— Start DATA SHOWN —
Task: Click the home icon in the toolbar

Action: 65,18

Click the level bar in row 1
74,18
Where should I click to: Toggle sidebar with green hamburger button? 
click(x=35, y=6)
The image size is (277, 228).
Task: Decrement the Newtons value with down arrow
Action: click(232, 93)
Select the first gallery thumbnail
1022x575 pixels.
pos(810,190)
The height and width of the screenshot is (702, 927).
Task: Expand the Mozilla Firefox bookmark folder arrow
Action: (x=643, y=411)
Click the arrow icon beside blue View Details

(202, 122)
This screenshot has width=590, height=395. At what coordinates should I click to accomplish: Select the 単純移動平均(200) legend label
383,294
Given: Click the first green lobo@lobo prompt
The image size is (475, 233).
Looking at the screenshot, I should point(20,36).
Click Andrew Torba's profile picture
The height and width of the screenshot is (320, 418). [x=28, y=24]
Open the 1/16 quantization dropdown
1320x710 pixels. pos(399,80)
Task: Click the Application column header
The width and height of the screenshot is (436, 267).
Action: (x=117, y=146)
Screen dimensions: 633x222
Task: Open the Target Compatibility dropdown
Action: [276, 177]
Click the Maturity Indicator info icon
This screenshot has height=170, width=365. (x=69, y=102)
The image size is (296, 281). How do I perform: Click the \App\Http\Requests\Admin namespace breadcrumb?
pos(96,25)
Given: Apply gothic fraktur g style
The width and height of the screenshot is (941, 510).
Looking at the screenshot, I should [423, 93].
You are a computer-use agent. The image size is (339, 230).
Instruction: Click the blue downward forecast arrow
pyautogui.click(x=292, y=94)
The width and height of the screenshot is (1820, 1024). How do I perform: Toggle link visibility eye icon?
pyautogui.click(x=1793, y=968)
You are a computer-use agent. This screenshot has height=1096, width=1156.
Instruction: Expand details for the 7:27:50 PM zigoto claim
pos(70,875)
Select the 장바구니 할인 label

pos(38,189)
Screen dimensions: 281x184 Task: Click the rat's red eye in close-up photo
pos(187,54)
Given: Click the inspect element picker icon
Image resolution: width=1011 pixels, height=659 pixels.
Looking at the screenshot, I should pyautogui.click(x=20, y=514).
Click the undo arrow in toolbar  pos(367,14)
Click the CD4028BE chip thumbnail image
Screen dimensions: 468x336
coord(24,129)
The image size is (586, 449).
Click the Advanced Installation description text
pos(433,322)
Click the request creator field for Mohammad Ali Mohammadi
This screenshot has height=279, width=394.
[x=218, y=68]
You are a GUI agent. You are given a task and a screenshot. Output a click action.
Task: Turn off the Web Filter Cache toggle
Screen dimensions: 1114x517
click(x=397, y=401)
— End DATA SHOWN —
• **AIM**: Can you rewrite all the records above, replacing "toolbar" with "menu bar" and leaving everything else as it is?

• **RESPONSE FOR THIS EXERCISE**:
Task: Click the home icon in the menu bar

Action: 65,18

Click the level bar in row 1
74,18
Where should I click to: Toggle sidebar with green hamburger button? 
click(x=35, y=6)
The image size is (277, 228).
Task: Decrement the Newtons value with down arrow
Action: click(232, 93)
Select the first gallery thumbnail
1022x575 pixels.
pos(810,190)
The height and width of the screenshot is (702, 927).
Task: Expand the Mozilla Firefox bookmark folder arrow
Action: (x=643, y=411)
Click the arrow icon beside blue View Details

(202, 122)
This screenshot has width=590, height=395. At what coordinates should I click to accomplish: Select the 単純移動平均(200) legend label
383,294
Given: Click the first green lobo@lobo prompt
The image size is (475, 233).
Looking at the screenshot, I should point(20,36).
Click Andrew Torba's profile picture
The height and width of the screenshot is (320, 418). [x=28, y=24]
Open the 1/16 quantization dropdown
1320x710 pixels. pos(399,80)
Task: Click the Application column header
The width and height of the screenshot is (436, 267).
Action: (x=117, y=146)
Screen dimensions: 633x222
Task: Open the Target Compatibility dropdown
Action: [276, 177]
Click the Maturity Indicator info icon
This screenshot has height=170, width=365. (x=69, y=102)
The image size is (296, 281). How do I perform: Click the \App\Http\Requests\Admin namespace breadcrumb?
pos(96,25)
Given: Apply gothic fraktur g style
The width and height of the screenshot is (941, 510).
Looking at the screenshot, I should [423, 93].
You are a computer-use agent. The image size is (339, 230).
Instruction: Click the blue downward forecast arrow
pyautogui.click(x=292, y=94)
The width and height of the screenshot is (1820, 1024). How do I perform: Toggle link visibility eye icon?
pyautogui.click(x=1793, y=968)
You are a computer-use agent. This screenshot has height=1096, width=1156.
Instruction: Expand details for the 7:27:50 PM zigoto claim
pos(70,875)
Select the 장바구니 할인 label

pos(38,189)
Screen dimensions: 281x184 Task: Click the rat's red eye in close-up photo
pos(187,54)
Given: Click the inspect element picker icon
Image resolution: width=1011 pixels, height=659 pixels.
Looking at the screenshot, I should pyautogui.click(x=20, y=514).
Click the undo arrow in menu bar  pos(367,14)
Click the CD4028BE chip thumbnail image
Screen dimensions: 468x336
coord(24,129)
The image size is (586, 449).
Click the Advanced Installation description text
pos(433,322)
Click the request creator field for Mohammad Ali Mohammadi
This screenshot has height=279, width=394.
[x=218, y=68]
You are a GUI agent. You are given a task and a screenshot. Output a click action.
Task: Turn off the Web Filter Cache toggle
Screen dimensions: 1114x517
click(x=397, y=401)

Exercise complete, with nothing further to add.